- The logo as shown on the music video.

Single by Yesung

from the EP Beautiful Night
- Language: Korean
- Released: May 3, 2021
- Recorded: 2021
- Studio: Doobdoob (Seoul); Seoul; SM Big Shot (Seoul); SM Yellow Tail (Seoul);
- Genre: City pop
- Length: 3:39
- Label: SM; Label SJ; Dreamus;
- Composers: Nokdu; Jake K; St Nox;
- Lyricist: Nokdu
- Producers: Jake K; St Nox;

Yesung singles chronology
| "Phantom Pain" (2021) | "Beautiful Night" (2021) | "After Love" (2022) |

Music video
- "Beautiful Night" on YouTube

= Beautiful Night (Yesung song) =

"Beautiful Night" is a song recorded by South Korean singer-songwriter Yesung as the lead single from his fourth EP of the same name. Serving as the first track on the EP, it was released on May 3, 2021, by SM Entertainment and Label SJ, and distributed by Dreamus.

==Background==
On June 18, 2019, Yesung released his third EP, Pink Magic with the lead single of the same name which charted 102nd on Gaon Download Chart. In October, Yesung returned to Super Junior for their tenth Korean studio album, Time Slip and went on their fifth Asia-wide tour until February 2020 to promote their album.

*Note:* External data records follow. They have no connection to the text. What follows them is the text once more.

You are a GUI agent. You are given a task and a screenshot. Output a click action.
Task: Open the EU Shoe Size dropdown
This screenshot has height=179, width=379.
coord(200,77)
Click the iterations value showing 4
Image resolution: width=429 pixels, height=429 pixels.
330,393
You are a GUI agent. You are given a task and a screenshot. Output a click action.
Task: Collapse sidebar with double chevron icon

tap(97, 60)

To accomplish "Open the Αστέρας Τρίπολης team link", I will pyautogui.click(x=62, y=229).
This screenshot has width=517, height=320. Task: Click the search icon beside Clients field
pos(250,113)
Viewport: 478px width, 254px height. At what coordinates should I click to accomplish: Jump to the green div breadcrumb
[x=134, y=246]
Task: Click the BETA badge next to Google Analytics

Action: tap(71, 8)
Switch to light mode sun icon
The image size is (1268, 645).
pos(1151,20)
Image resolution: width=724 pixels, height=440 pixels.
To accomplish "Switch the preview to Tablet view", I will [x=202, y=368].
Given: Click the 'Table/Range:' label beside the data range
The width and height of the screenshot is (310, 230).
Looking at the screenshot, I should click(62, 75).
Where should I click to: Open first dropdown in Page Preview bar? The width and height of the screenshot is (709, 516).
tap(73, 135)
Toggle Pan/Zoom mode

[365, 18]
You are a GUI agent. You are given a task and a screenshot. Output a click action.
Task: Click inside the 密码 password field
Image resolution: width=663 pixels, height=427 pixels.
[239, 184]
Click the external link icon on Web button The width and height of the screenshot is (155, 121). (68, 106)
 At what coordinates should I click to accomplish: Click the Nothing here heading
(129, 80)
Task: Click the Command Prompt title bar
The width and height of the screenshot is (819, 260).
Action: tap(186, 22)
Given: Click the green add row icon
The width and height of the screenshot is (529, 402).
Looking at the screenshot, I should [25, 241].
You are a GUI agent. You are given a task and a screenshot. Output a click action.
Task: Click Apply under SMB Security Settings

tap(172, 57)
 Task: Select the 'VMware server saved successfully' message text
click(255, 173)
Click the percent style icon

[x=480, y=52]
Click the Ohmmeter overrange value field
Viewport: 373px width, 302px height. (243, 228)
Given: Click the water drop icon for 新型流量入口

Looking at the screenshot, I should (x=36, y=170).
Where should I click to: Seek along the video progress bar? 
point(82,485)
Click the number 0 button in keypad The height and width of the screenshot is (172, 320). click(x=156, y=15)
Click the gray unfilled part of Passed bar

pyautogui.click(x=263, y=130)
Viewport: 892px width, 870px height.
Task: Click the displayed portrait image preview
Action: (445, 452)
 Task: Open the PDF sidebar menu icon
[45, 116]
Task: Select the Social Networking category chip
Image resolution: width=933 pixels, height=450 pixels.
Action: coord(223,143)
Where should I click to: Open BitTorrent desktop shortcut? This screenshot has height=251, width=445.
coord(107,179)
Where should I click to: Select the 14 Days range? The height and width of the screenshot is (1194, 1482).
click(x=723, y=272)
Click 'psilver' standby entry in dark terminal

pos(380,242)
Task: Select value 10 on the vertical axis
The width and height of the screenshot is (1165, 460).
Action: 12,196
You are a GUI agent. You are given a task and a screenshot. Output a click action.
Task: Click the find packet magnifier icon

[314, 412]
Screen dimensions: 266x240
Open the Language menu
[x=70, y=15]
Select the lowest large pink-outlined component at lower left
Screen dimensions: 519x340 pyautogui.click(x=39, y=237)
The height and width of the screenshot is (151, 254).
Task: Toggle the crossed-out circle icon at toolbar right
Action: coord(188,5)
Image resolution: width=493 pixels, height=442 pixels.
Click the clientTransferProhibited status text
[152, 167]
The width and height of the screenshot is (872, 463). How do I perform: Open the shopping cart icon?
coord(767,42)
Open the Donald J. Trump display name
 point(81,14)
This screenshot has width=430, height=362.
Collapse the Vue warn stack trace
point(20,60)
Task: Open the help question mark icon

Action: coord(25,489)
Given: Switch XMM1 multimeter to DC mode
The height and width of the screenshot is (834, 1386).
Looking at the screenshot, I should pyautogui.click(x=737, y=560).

On May 1, 2020, Yesung released digital single "Still Standing" with singer Suran for SM Station Season 4 as his only solo release that year. He co-wrote pre-release single, "The Melody" with bandmate Leeteuk, that was released in November 6, coinciding with the band's 15th anniversary. The song would go on to be featured in their 11th studio album which was released in March the following year.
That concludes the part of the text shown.